The book falters in one place, when Foxtrot tries out a few false scenarios in explaining how her relationship with Ben is progressing before coming out with what appears to be the real one. The fake stories didn’t seem to have a point, and they’re told to the reader, not anyone else. That left me wondering why she told us the fake stories, and sowed some seeds of doubt in her reliability as a narrator. To be honest, it feels like a misstep on the author’s part, since I don’t think making the reader doubt Foxtrot’s veracity was her goal.

A few aspects of the climax and denouement also felt a little forced, but since the whole plot is rather unbelievable from a real-life point of view, that didn’t really bother me; it hangs together internally and works within the world the author is creating, and that’s what counts.

On the whole, though, this is a fun and refreshingly different series, and I can’t wait to see what the next book has in store! Marked Fur Murder is due out on March 31 of next year.

Favorite quote: “Apocalyptic,” said Eli. It was a word that didn’t need any others to sound scary; it was a whole badass gang all by itself. It probably beat up other words and stole their punctuation.

*   *   *

Rating: 3.75 stars

Whiskey Tango Foxtrot series (in order):
1.  A Taste Fur Murder (review)
2.  To Die Fur (this review)
3.  Marked Fur Murder (forthcoming 3/31/15)






About Dixie Lyle

Dixie Lyle loves animals, mysteries, books, reading, words, bad puns (are there any other kind?) and once had a torrid summer romance with an entire library. Did I mention the books? Oh, and definitely doesn’t believe in the supernatural. Nope, not me. Hey, what was that sound? Where’s that spooky green glow coming from? Oh, hello, didn’t see you standing there in the corner, what with you being all see-through and everything. Want a cup of tea? Moan once for yes, twice for no.

Allegations that Dixie Lyle has a goofy sense of humor are entirely unfounded, and should be forwarded to the unfounded and unlost department.

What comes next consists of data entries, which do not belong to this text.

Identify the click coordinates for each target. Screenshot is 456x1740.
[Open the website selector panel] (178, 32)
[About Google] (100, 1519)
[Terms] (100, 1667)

Reading this book contributed to these challenges:

  • COYER Summer Vacation 2014
  • Cruisin' Thru the Cozies 2014

4 Responses to “To Die Fur, by Dixie Lyle (early review)”

  1. Bea

    Well, you’ve got me intrigues, between the books flaws and highlights. Hah, I went to goodreads and it’s already on my wishlist. 😀

  2. Katherine P

    This definitely sounds like a series worth trying despite it’s flaws. I like that there’s a paranormal aspect which explains why the animals are talking. I’m not a big fan of talking animals in general. I’ll definitely have to give this series a try!

  3. kimbacaffeinate

    Oh I imagine the conversations between her and the dog and cat are hilarious. Despite some issues it looks like this was a fun read overall. Lovely review Lark.

  4. Rita_h

    It still looks like a good cozy series to me. I’m not sure about talking animals in books (I assume they are talking? not sure because I don’t have much knowledge about them) but it sounds like it’s a fun book to pick up in the library, or start with the first one first.